2. Word for Word: Possibly the easiest game I'll mention. The object of this game is to simply write words. Person A writes a word, and immediately after that Person B follows along with the first word that comes to mind. This can continue for pages or for a few simple minutes. It can also be used with themes.
3. Twenty Questions (Written): The object of this game is the same as the spoken version. Person A writes a question, and Person B answers it.
4. Word Scramble: Scramble the letters in the word and have a friend figure them out.
5. Lyrics: Make a song together. Can be totally ridiculous or completely serious.
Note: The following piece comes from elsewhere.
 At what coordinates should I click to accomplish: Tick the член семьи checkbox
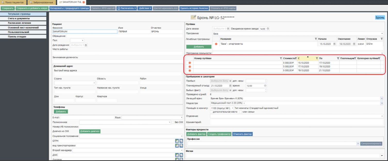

Write one line, then have your friend write the next one in an attempt to rhyme and make sense. Use your imagination!
6. Story Line: Similar to Lyrics. You write a passage and your friend(s) continue it from there. Turns are dependent on how many people are playing.
GAMES TO PLAY BY YOURSELF7. Crossword Puzzles: Normally takes the form of a square grid of black and white squares. The goal is to fill the white squares with letters, forming words or phrases, by solving clues which lead to the answers. In languages which are written left-to-right, the answer words and phrases are placed in the grid from left to right and from top to bottom. The black squares are used to separate the words or phrases. Squares in which answers begin are usually numbered. The clues are then referred to by these numbers and a direction, for example, "4-Across" or "20-Down". At the end of the clue the total number of letters is sometimes given, depending on the style of puzzle and country of publication. (Source: Wikipedia)
8. Word Search: Similar to Crossword Puzzles - Buy them already made or make your own (although you and someone else would have to make one and then trade in order to really play. It's no fun finding words if you already know where they are).
9. Freewrite: Write anything that comes to mind. Put it together when you're done, and see if it makes any sense. If anything, it's a way to pass the time, because everyone knows class can, in the words of my friend Samantha, be a drag. Yes, I am aware of how cheesy that sounded.
Anyway, as I mentioned before, most of these are common games you've played as a child or play regularly every day. They work. They do the trick. Best of all, you can improvise in many ways in order to suit your style, and the only thing that will result is possibly a heightened vocabulary and a tired hand.
Of course, like any faithful and hard working student, you can always fall asleep. Personally, I didn't become too fond of the hand prints on my face, but hey, doing whatever works best for you is probably what I suggest. (The funny thing is, we all know we'll end up talking despite my efforts to seem like the good student and tell you about 'educational' alternatives.)
Have fun, and please, don't drool on the paper.